MORE PERISHABLE THAN FRUIT
The daily resetting of room rates means hotels are highly sensitive to fluctuations in the economy.
Daniel Vosotas, chief executive of Trans Inn Management, said his company had to revamp its hotels' budgets at least four times this year to cope with volatile economic conditions.
We lease every 24 hours, Vosotas said. Our product is more perishable than fruit.
This sensitivity, coupled with looming debt maturities coming due over the next three years, may bode badly for hotels scrambling to meet payments, but could spell opportunity for funds looking to buy.
In 2010, there will be a pick-up in transactions, not just in hotels, but in commercial real estate in general, said David Weymer, a managing principal at Noble Investment Group.
Noble has about $200 million available in a fund dedicated to buying hotels.
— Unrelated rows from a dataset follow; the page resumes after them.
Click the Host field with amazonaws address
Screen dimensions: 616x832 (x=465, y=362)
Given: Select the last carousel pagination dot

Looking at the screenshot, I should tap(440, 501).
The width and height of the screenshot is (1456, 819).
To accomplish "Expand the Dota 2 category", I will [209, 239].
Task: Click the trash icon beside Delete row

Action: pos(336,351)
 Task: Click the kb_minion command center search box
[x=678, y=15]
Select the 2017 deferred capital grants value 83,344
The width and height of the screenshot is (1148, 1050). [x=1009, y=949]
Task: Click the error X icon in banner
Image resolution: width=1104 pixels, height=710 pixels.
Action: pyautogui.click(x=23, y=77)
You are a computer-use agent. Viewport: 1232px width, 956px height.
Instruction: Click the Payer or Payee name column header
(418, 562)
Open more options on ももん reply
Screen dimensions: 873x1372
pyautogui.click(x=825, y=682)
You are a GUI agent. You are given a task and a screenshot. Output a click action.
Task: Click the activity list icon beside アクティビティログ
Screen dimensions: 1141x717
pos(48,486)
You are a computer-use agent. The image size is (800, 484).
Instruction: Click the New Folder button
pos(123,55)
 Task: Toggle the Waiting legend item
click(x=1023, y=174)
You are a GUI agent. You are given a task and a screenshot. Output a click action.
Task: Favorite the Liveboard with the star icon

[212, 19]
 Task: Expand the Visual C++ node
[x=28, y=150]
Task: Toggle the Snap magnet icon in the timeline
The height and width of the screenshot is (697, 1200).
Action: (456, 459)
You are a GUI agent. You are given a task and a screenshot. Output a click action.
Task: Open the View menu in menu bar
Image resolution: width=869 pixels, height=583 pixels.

Weymer said the Atlanta-based firm has not closed on an acquisition in about 20 months, but he expects it will buy a property fairly soon.
It's like being at the junior high dance waiting to see who goes on the dance floor first, Weymer said. In 2010, they're going to start to see more couples get on the dance floor.
BILLIONS ON THE SIDELINES
This week, Stifel Nicolaus analyst Rod Petrik wrote that more than $38 billion in opportunity funds stand at the sidelines looking to buy distressed assets. Of that sum, $7.5 billion could be earmarked for buying hotels, he wrote.
Host Hotels & Resorts Inc (HST.N) said in October it was looking to buy hotels that might fit into its stable of top-tier properties. Pebblebrook Hotel Trust (PEB.N) raised about $350 million in an initial public offering this month to acquire distressed hotels.
But other funds are struggling to raise the cash to fund hotel acquisitions, suggesting there are mixed feelings about the pace and number of choice properties that could come up for sale in 2010.
Last week, another company vying to go public, Chesapeake Lodging Trust Corp, had to postpone its initial public offering indefinitely.
A lot of people are little bit hesitant to commit into a fund without knowing how long it's going to take before you start acquiring assets, said Paul Novak, president of Bedrock Partners.
Novak is trying to put together an fund of $200 million to $250 million to buy hotels. He projects there will be some pick-up in hotel sales by spring.
I think as soon as there's a clear bottoming and operating performance starts to pick up, I think you'll see transactions starting to become much more apparent, he added.